NASA astronauts Nicole Mann and Josh Cassada watch as an Atlas V rocket with Boeing’s CST-100 Starliner spacecraft onboard is rolled to the launch pad ahead of the Orbital Flight Test mission in December 2019.

Enlarge / NASA astronauts Nicole Mann and Josh Cassada watch as an Atlas V rocket with Boeing’s CST-100 Starliner spacecraft onboard is rolled to the launch pad ahead of the Orbital Flight Test mission in December 2019. (credit: NASA/Joel Kowsky)

NASA will not make an official announcement for weeks or months, but two sources say the space agency is moving several astronauts from Boeing’s Starliner spacecraft onto SpaceX’s Crew Dragon vehicle for upcoming missions to the International Space Station.

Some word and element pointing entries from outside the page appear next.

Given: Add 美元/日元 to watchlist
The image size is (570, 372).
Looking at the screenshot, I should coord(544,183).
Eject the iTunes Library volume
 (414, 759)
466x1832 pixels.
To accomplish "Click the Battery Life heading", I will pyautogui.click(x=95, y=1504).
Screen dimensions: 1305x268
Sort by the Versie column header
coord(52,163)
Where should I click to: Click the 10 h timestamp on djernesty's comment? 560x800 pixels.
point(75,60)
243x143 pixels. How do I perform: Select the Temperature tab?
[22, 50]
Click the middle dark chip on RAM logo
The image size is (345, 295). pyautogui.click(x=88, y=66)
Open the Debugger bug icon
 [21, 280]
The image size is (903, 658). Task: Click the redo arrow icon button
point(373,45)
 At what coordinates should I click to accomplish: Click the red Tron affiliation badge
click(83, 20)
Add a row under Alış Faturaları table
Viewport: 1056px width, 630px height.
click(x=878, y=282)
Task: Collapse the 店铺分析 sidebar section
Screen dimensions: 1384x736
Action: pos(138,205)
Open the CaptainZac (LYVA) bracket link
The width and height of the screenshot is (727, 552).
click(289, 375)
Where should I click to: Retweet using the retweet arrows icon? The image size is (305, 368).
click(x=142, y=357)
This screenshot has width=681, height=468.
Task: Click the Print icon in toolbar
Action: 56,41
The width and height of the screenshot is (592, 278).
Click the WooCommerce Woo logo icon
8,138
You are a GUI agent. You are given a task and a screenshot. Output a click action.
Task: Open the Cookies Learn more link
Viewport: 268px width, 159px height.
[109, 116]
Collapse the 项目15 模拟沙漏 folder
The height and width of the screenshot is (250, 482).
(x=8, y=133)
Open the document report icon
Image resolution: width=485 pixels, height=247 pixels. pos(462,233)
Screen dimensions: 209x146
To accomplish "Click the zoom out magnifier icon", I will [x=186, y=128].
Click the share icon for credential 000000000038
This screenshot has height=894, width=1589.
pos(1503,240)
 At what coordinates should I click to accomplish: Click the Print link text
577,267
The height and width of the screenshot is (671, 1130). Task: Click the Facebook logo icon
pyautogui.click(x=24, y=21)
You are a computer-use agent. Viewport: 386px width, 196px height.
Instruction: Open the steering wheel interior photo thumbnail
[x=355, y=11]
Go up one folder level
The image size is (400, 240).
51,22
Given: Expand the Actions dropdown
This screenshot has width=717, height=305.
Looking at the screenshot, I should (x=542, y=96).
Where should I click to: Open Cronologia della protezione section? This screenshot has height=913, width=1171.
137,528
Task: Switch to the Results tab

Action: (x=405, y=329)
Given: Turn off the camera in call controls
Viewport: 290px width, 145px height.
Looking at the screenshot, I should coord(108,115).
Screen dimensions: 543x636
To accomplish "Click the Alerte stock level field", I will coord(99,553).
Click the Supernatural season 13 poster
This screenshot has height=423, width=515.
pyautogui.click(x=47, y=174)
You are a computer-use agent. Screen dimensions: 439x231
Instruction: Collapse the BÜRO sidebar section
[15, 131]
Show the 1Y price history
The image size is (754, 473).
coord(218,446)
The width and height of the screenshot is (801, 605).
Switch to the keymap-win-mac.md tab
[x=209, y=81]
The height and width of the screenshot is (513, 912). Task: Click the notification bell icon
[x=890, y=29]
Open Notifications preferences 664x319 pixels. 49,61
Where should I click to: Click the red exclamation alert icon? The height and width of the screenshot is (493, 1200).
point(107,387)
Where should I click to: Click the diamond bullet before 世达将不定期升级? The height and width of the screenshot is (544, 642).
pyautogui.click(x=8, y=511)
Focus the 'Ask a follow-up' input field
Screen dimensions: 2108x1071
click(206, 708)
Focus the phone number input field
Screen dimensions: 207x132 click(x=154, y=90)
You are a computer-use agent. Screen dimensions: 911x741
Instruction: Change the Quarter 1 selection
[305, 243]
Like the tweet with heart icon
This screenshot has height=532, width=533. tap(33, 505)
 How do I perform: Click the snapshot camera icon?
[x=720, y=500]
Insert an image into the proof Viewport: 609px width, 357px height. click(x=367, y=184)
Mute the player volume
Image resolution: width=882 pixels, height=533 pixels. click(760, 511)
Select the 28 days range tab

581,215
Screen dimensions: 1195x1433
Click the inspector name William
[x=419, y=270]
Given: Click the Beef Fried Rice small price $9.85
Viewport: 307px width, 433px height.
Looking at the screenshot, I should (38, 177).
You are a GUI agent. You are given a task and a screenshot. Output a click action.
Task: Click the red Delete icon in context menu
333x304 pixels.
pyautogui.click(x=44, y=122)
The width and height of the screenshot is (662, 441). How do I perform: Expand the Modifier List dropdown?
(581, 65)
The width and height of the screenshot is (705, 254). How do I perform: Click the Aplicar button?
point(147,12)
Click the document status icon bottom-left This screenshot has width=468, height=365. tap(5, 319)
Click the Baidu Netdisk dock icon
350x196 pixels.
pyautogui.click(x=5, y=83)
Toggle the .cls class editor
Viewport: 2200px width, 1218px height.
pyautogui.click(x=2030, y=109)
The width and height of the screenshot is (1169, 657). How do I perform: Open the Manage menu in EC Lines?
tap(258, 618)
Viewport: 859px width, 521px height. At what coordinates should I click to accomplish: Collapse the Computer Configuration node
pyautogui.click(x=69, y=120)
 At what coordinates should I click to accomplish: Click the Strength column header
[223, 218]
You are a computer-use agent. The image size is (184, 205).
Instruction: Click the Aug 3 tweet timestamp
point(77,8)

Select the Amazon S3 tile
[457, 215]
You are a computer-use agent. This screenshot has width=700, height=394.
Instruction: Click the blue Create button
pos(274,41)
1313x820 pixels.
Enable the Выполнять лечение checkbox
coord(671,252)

The assignments are not final—they have yet to go through the formal approval process of the Multilateral Crew Operations Panel, which includes all international partners—but sources say NASA’s rookie astronauts who have not yet flown to space will move off the Boeing vehicle due to its ongoing delays.

The most likely scenario is that Nicole Mann, Josh Cassada, and Jeannette Epps will now fly on the SpaceX Crew-5 mission, targeted for launch no earlier than August 2022 on a Falcon 9 rocket. They are likely to be joined by an international partner astronaut, probably Japan’s Koichi Wakata, for the mission.